By then he’d already set one Ryman Youth League record and then immediately smashed it less than two weeks later.
But it’s not just this interview the 23-year-old has to wait for while England C room-mate Matty Pearson gives his thoughts in the lobby of the Baltic Beach Hotel.
Norwood has had a taste of the big time and expected it to be a much more regular thing by now.
By his own admission he’s made mistakes – a 19-month ban for drink driving an example.
But now he’s turning things around, learning from his misdemeanours and fully focused on fulfilling his unquestionable potential with club Forest Green Rovers and England.
As he explains when we finally get underway the morning after winning his second England C cap.
“I was about 16 when I first played men’s football,” he says. “I’d scored six in one game for the youth team against Horsham YMCA and then broke it against the same team straightaway by scoring seven.
“I scored 22 goals and finished top goalscorer after only playing eight of the 18 games.”
Playing for the men’s team got him noticed by Exeter City and his pro football dream was up and running.
Attitude
“I came on against Leeds for my debut and made a couple of starts before I went on loan to Sutton United,” he says. “I did well and got a new contract.
“The next season I was top goalscorer in pre-season and I was sent out on loan to Forest Green. I felt like I deserved a shot and if I’m honest my head went a bit.
“I got dragged into things a professional shouldn’t get dragged into like nights out before training, eating bad food and it didn’t help my game.
“Looking back now, I was sent out in August to Forest Green to say, ‘Go for three months and come back and be in and around’. But I saw it as, ‘We don’t want you’. My attitude was terrible.
“But I’ve come to Forest Green permanently and I’d like to think I’ve finally turned it around; 17 goals last season and something like 15 assists has maybe proved it – especially after the drink-driving conviction.”
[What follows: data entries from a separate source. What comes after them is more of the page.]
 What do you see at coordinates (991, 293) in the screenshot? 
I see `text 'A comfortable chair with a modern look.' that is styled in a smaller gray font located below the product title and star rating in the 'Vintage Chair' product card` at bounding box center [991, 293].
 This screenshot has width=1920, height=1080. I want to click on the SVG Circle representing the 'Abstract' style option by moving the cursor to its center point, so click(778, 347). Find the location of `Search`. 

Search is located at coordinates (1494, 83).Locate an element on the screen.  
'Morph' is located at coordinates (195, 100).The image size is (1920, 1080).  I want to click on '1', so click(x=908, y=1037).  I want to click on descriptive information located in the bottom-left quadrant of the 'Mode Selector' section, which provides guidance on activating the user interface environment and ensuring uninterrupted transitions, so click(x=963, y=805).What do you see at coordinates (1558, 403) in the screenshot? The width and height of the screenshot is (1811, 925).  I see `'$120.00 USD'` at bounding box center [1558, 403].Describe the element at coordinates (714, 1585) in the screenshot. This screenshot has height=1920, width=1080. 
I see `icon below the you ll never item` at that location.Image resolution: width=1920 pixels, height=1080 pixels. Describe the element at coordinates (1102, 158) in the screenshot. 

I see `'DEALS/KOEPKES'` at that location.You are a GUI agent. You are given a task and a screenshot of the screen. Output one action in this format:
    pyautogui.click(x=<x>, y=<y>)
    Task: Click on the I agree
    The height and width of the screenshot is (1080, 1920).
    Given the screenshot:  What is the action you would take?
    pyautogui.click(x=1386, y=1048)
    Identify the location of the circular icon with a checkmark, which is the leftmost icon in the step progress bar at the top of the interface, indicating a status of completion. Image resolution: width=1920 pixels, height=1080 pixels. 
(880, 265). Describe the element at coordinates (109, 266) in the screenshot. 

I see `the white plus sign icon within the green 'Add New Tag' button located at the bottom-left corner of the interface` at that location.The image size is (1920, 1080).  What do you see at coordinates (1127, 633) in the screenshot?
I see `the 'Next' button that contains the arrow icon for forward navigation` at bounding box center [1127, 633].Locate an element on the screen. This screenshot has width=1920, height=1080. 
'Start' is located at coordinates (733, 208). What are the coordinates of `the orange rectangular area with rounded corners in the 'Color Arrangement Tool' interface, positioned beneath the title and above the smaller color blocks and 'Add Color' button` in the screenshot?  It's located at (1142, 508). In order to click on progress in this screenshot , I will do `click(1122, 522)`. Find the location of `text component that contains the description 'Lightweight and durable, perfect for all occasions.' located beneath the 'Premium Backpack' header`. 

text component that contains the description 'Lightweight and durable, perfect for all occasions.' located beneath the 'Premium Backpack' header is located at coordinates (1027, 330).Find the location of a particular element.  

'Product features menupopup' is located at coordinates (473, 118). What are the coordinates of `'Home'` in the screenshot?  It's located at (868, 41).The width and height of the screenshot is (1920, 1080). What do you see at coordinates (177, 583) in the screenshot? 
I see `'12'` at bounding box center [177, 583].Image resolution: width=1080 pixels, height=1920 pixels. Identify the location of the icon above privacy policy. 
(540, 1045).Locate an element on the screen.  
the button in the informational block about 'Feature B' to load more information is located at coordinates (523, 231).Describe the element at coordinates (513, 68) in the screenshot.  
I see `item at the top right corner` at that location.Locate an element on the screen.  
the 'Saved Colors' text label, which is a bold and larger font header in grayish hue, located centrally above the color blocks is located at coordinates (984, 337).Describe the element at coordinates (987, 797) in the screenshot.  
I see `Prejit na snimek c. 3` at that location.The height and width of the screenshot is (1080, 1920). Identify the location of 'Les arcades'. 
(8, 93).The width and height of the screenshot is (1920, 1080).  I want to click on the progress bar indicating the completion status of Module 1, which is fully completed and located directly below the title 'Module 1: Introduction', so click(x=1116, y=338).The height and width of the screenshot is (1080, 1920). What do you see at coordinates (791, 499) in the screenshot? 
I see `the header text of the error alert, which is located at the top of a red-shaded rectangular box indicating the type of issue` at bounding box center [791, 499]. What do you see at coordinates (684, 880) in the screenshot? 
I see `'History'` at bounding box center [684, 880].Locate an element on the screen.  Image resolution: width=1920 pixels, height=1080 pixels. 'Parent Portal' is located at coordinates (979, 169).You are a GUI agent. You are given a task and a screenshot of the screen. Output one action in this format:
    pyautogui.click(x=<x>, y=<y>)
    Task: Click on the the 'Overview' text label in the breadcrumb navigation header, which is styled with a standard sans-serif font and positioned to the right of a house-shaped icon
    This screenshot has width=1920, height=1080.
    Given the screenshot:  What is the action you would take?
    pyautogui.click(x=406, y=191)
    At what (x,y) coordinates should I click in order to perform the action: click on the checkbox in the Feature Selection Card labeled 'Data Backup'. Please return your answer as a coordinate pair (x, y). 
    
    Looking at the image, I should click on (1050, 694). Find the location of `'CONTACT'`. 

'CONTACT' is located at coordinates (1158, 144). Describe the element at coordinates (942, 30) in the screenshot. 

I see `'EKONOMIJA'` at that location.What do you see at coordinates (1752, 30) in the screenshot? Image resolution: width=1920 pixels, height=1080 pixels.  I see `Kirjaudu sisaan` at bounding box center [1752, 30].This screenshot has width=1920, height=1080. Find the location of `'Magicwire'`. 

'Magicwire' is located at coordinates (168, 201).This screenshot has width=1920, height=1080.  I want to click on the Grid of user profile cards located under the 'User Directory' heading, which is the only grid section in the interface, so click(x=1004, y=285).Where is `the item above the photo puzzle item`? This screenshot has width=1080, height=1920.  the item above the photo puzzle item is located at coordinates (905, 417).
That came at the beginning of last season and although he says, “things were starting to click anyway,” it acted as a real wake-up call. “We’d been watching a [David] Haye fight,” he explained.
“I genuinely didn’t think I was over the limit. I’d only drank at the house a good few hours before we went into town and I didn’t really total it up – it was a top up here and there.
“Stupidly I drove. I missed training because I was in a police cell. I didn’t tell my mum and dad because I thought I’d see it out and see what the ban was.
“The club found out because I missed training. On the Monday I was sent to the gym while the manager spoke to the players and the lads said they would look after me.”
Norwood repaid the faith shown in him by his team-mates and manager Dave Hockaday by firing 17 goals and making 15 assists.
He admits people may perceive him as a “joker who doesn’t care,” but it’s clear to see how much he does.
Educated at private school – St Bedes – he had a full scholarship on the table to study Business at Michigan in America.
“My headmaster, Steve Cole and tutor Dave Leggett played a big part in my life. I wasn’t the best behaved at school and I got sent to the headmaster’s office a fair bit so we had quite a good relationship.
“I gained so much respect for him and his ethics. I remember one time when what I’d done was quite serious, I probably should have been expelled.
“But he sat me down and told me a story about how his father-in-law was an All Black and he told him he needed to get his life straight if he was going to marry his daughter.
“It was a completely different way of handling things. That’s what I like.”
And he likes to have fun.
“After playing with Adam Stansfield at Exeter, when he died it made me realise anything can happen,” he says.
“Life’s too short. It’s about enjoying things. I felt as though I fell out of love with it a couple of years ago. I thought, ‘You know what, I’m going to have some fun.’
“It’s turned out, I scored 17 goals last year, four this year already and I’m having a good time. And I’ve played for England twice.”
Norwood clearly thrives on the big stage. Having banged one in at Wembley for England schoolboys against France, he fired a second-half hat-trick on his C debut in Bermuda.
In Latvia he couldn’t get on the scoresheet, but he played the full 90 minutes and wants more.
“I wanted to be more of a leader this time because I’ve been away before,” he says. “I wanted to show the new lads what we do here. Things like sitting in a different seat at meal time so you can speak to different people, tidying up after yourself, just trying to help out.”
For now he’s back to his club, trying to help their Skrill Premier title quest and get in the League.
Norwood, who praises Hockaday for sticking by and pushing him, says: “I guess I’m impatient because this is not how I saw my life being at 23 – I saw myself with a girlfriend and a mortgage!
“I saw myself playing in the Football League. I still think I can play there, but I’m 23 now and it’s still not happened.
“I probably had a bad reputation in football and it’s difficult to get rid of but I’m not the same person I was a few years ago.
“I’m at a great club now trying to push into the Football League and hopefully I can help them do it.”